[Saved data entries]

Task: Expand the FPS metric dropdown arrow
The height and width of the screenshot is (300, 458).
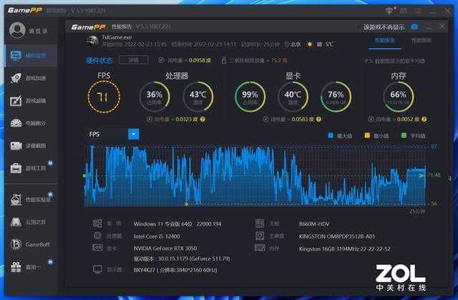Action: click(x=134, y=134)
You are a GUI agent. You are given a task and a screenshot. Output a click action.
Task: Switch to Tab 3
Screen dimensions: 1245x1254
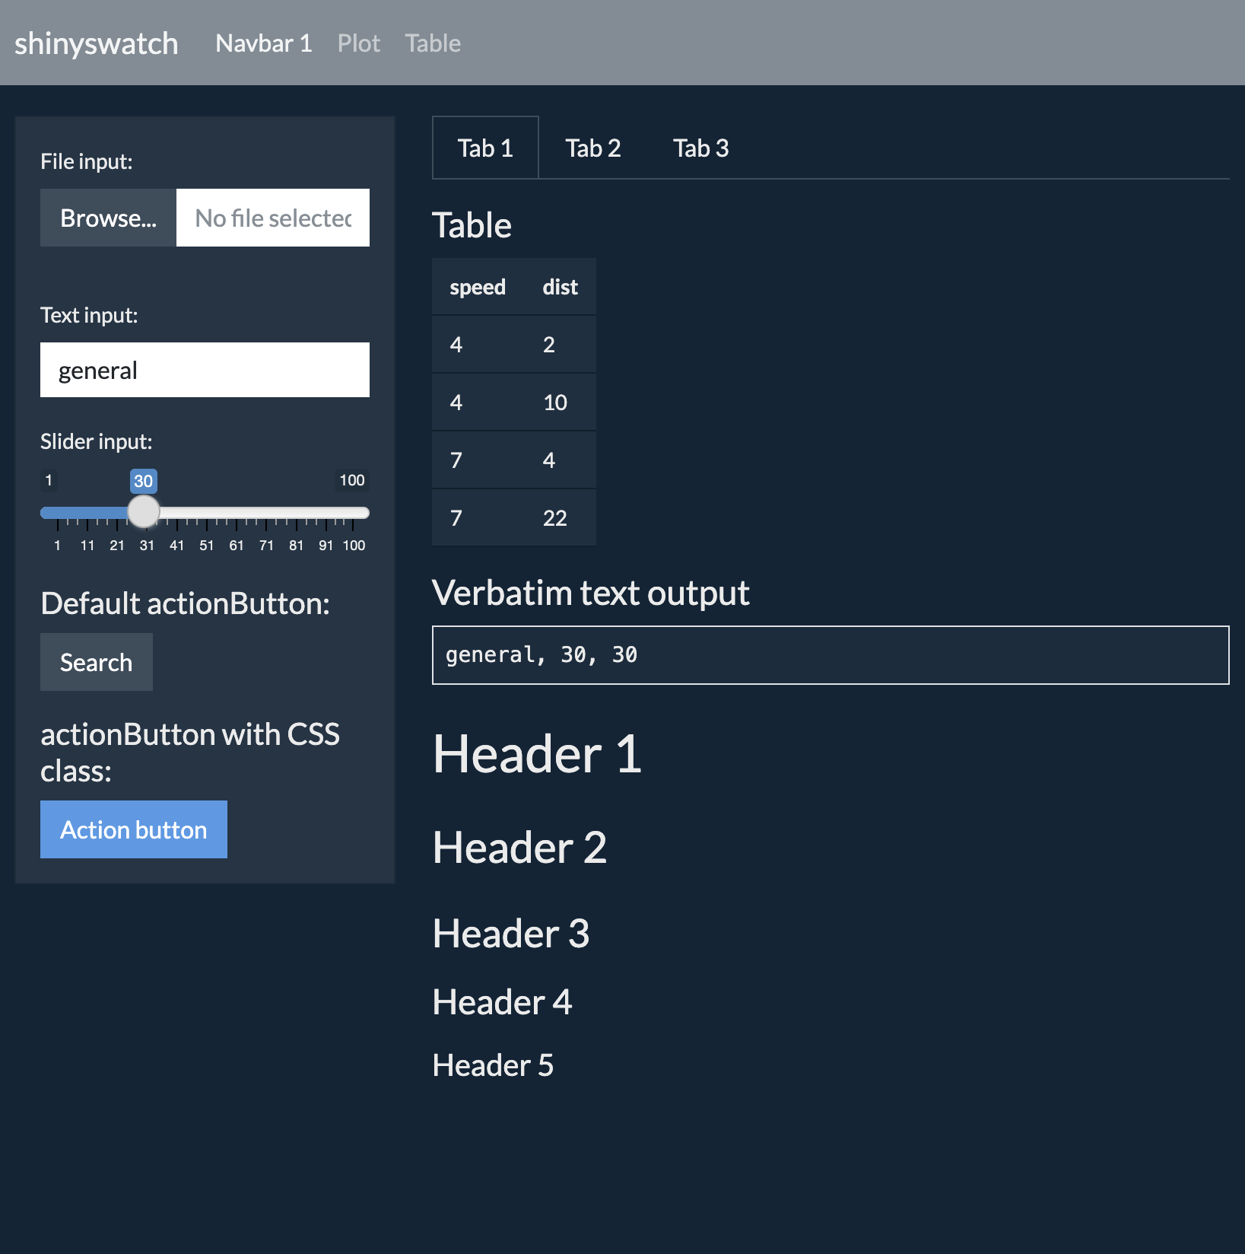coord(700,148)
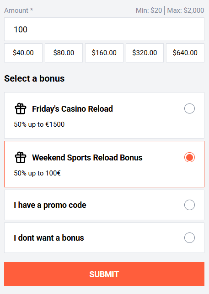Click the gift icon beside Friday's Casino Reload

pyautogui.click(x=21, y=108)
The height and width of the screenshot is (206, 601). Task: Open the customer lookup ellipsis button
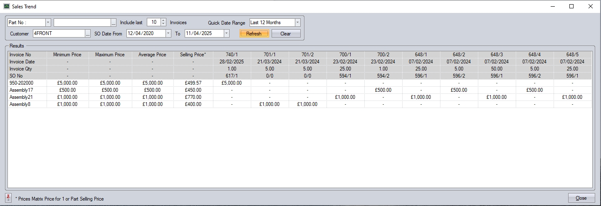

## What the task asks
Nothing but the lines from the one holding "Task: Switch to Tab 3" through the final line of the entries should be retyped, exactly as they stand and without pictures.

## Solved exercise
Task: Switch to Tab 3
Screen dimensions: 1245x1254
coord(700,148)
Click the gift icon beside Friday's Casino Reload

pyautogui.click(x=21, y=108)
The height and width of the screenshot is (206, 601). Task: Open the customer lookup ellipsis button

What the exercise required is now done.